Categorizing pages using templates[edit source]

Templates can be configured to add pages to categories. This is often done for maintenance or tracking categories. When doing so, it is best to surround the categories with <includeonly> . . . </includeonly> tags to keep the template itself from being categorized. For example, a template can add a page to a maintenance category if it is being used incorrectly.

Categories added by a template will appear on pages like normal, but the categories will not appear in the wikitext of the page, which may confuse new editors. If the category added by the template is incorrect, and there are multiple templates in use on a page, it may take more experienced editors some time to be able to find the template adding the category. Note that the HotCat script will not be able to modify categories added to a page via templates.

Redirects[edit source]

Template redirects will work properly, and will point to the destination page of the redirect. For example, if "Template:A" was redirected to "Template:Apple", typing {{A}} on a page will have the same effect as typing {{Apple}}. This works for parameters and for substituted templates as well.

Template limits[edit source]

Main article: Help:Template limits

When templates are expanded and rendered in HTML for viewing in your browser, they use up resources on the servers. To prevent excessively long and complex pages that take a long time to load, and to prevent denial-of-service attacks caused by the excessive use of complex templates, the MediaWiki software that powers The Sims Wiki is configured to stop expanding templates after the page they are used on exceeds certain pre-set limits. Once these limits are reached, any additional templates used on the page will not be expanded and will display incorrectly.

You can view the limits—and how far the current page has gone to reaching those limits—by doing one of the following:

  1. Edit the page using the source editor, then preview the page. The template limits will be shown at the bottom of the page under Parser profiling data (help) :.
  2. Right-click on the page and select your browser's "View Source" option to view the HTML source of the page. The template limits and their current values will be shown under an HTML comment titled "NewPP limit report". For example:
<!-- 
NewPP limit report
CPU time usage: 0.196 seconds
Real time usage: 0.284 seconds
Preprocessor visited node count: 558/1000000
Preprocessor generated node count: 0/1500000
Post‐expand include size: 51749/2097152 bytes
Template argument size: 121/2097152 bytes
Highest expansion depth: 9/40
Expensive parser function count: 6/500
Unstrip recursion depth: 0/20
Unstrip post‐expand size: 3750/5000000 bytes
Number of Wikibase entities loaded: 0/400
Lua time usage: 0.080/10.000 seconds
Lua memory usage: 2.12 MB/50 MB
-->

In general, the higher the numbers, the longer it takes for the page to load, and the more complex the page is considered to be.

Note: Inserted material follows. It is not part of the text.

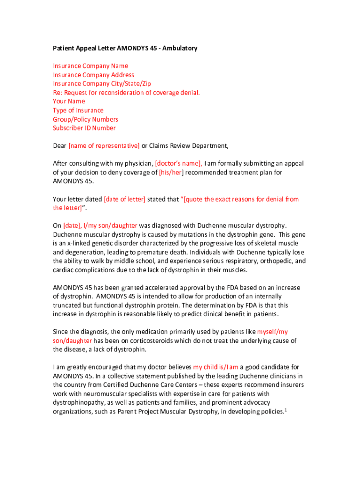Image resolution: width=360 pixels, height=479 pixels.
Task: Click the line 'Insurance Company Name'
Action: click(90, 66)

Some level of complexity is to be expected on pages that use complex templates, but when creating templates it is often useful to keep speed and performance in mind. For example, consider keeping templates short and efficient, and avoid inserting redundant code. Editors can also help with these template limits by avoiding the excessive use of complex templates and consider using fewer templates, if possible. For example, typing <references /> by hand is better for performance than using the {{Reflist}} template.

Lua-based templates[edit source]

Main article: Help:Lua

A growing number of templates on The Sims Wiki are being written in Lua rather than wikitext. Lua is a programming language that is designed to be simple to use and learn. This functionality is provided by the Scribunto extension.

Lua code is stored in the module namespace and not the template namespace. Templates will call these modules using the {{#invoke:}} parser function. For example, Module:Bananas can be used in a template by typing {{#invoke:Bananas}} on a template.